Se ha buscado un diálogo entre diferentes períodos históricos y sus respectivos problemas, mediante los diversos procedimientos del espectáculo teatral. El empleo de música de época entra en relación con el lenguaje preciso y transparente de una traducción fiel, sin duda, al texto shakespeariano, pero ajena también a cualquier artificiosidad arcaizante y, por ello, sentida como contemporánea, sin que esto suponga que el traductor se haya alejado del original escrito por el dramaturgo ingles.

El vestuario ha preferido el traje de etiqueta para los hombres, lo que proporciona simultáneamente tres efectos: por un lado, la actualización de la acción, por otro, y paradójicamente, una cierta sensación de intemporalidad, o mejor, de no adscripción de la historia a un momento determinado. Y por último, y en relación con la anterior, este vestuario anula las diferencias entre todos -o casi todos - los personajes, a los que distinguimos tan sólo - acertada y sencilla solución - por una banda de color: rojo para los ingleses, azul para los franceses y negra para los escoceses. Tan sólo el rey, cuya banda se coloca de forma transversal, presenta una ligera diferencia con los demás personajes, que parecen inmersos en una misma dimensión moral y atrapados en unas circunstancias históricas dominadas por la ambición y la violencia, que encubren bajo su elegante, impoluto y aséptico vestuario. Algo que, lamentablemente, nos resulta molestamente familiar y próximo.

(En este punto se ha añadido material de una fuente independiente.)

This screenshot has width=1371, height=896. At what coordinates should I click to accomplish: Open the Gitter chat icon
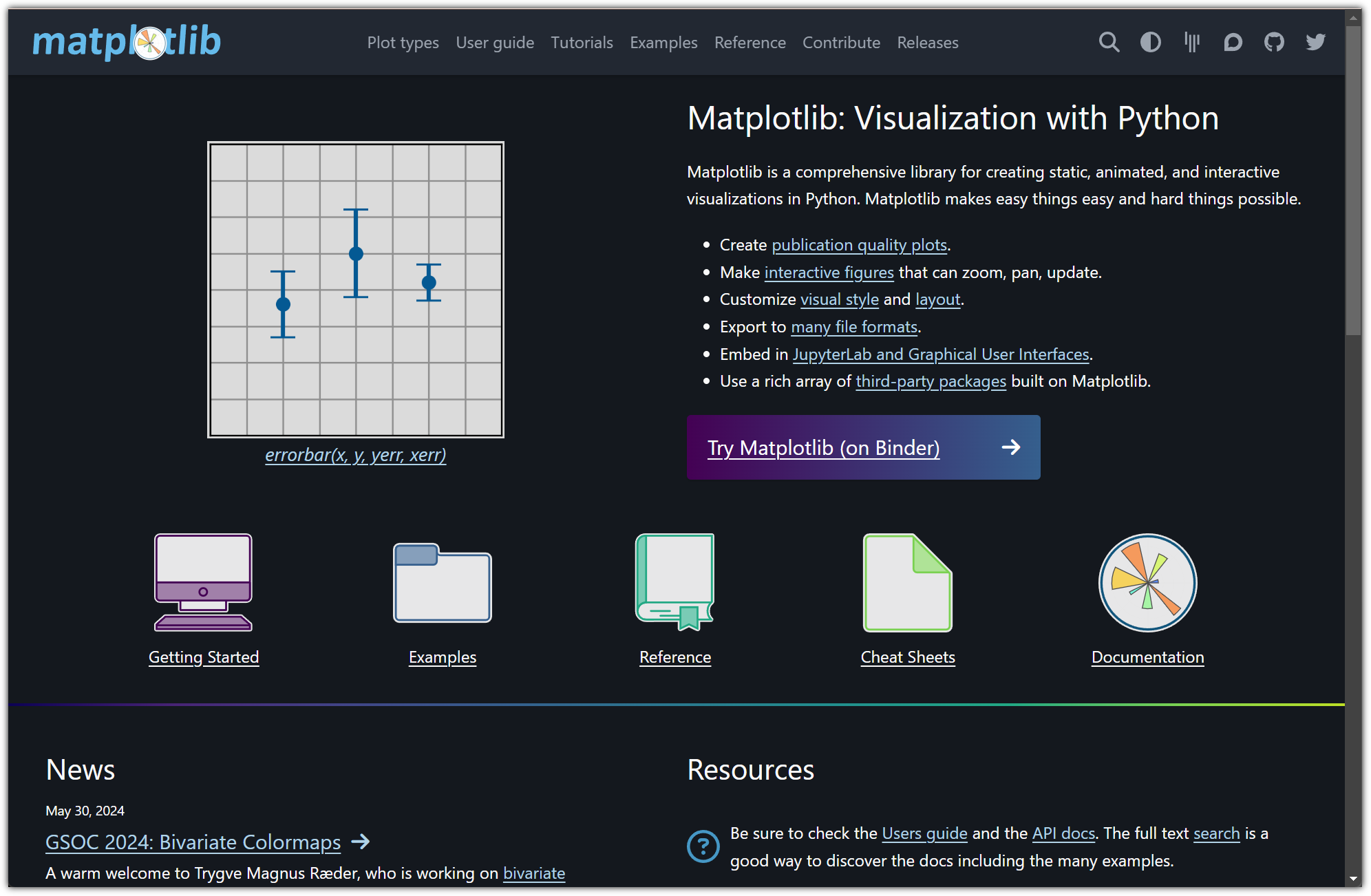[x=1191, y=43]
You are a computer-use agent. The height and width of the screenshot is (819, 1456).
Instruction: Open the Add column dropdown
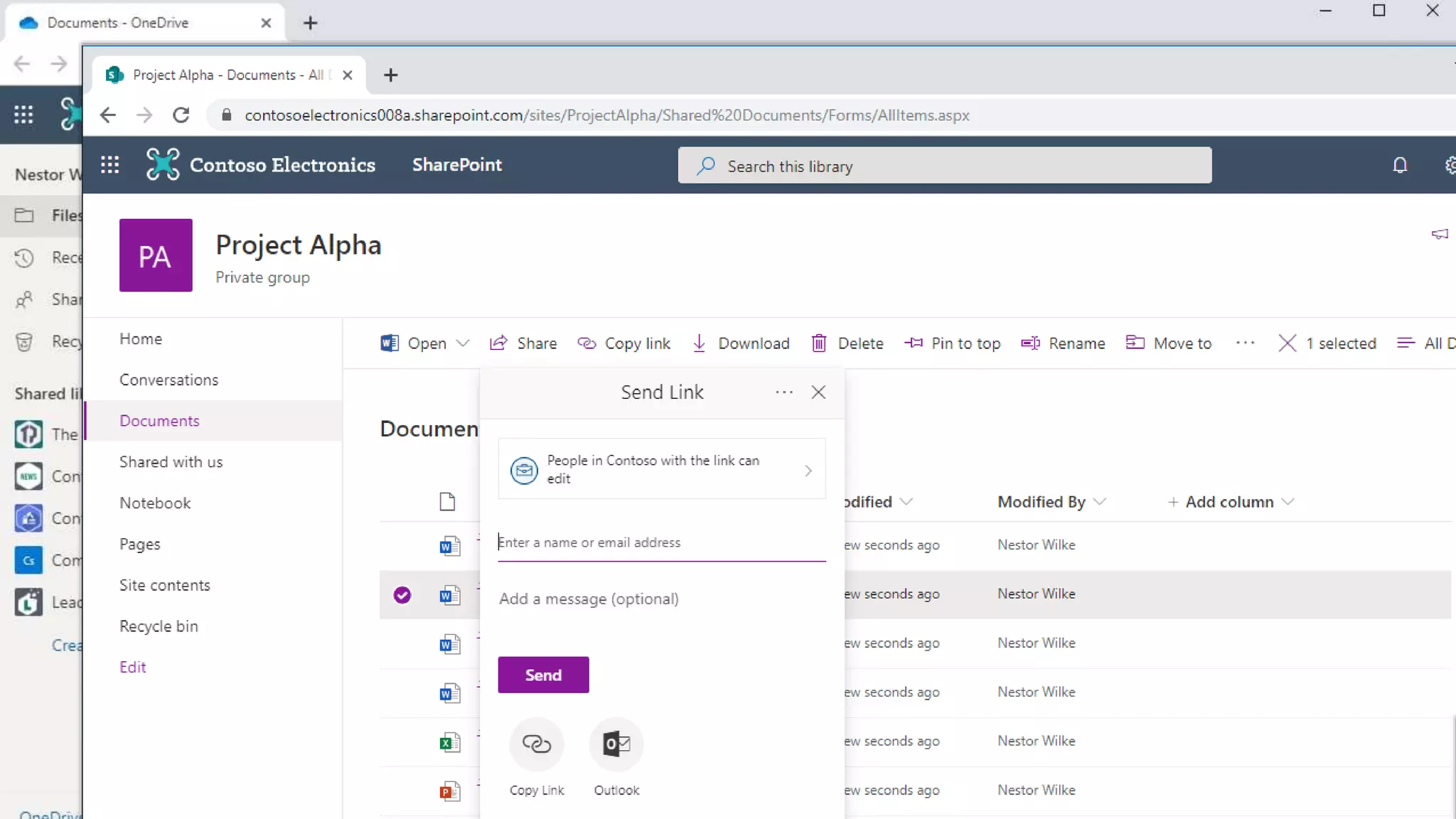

La proyección de imágenes que reflejan la extraordinaria e injusta violencia de la guerra se contrapone también con eficacia a la elegancia de los trajes y a la limpieza exquisita del movimiento de los personajes y a la cuidada estilización de las soluciones escénicas. La presencia continuada de los actores en escena, independientemente de que intervengan o no en la acción, contribuye también a esta metateatralidad que libera de una tensión emocional y de las vicisitudes de una acción, en ocasiones trepidante, en favor de una actitud más templada y serena, que nos permita el establecimiento de analogías y la formulación de juicios analíticos. Esa presencia configura además una escenografía, humana y plástica, en el entorno de la escenografía del espectáculo, austera y casi desnuda, con predominio del negro, que prescinde de elementos ornamentales innecesarios para resaltar precisamente la labor actoral y la historia de los personajes imaginados por Shakespeare.

La labor de los actores merece un especial reconocimiento por su entrega y su dedicación al proyecto, y por la calidad y la armonía del conjunto. Sin ánimo minusvalorar a nadie, quizás sea preciso destacar el trabajo de Héctor Colomé, en el papel de Eduardo III, de Rosa Vicente, en el de la reina Filipa, el de la joven Carolina Lapausa, en el papel del príncipe Felipe, y la interpretación siempre poderosa y sugestiva de Nuria Gallardo, esta vez en el papel de la condesa de Salisbury.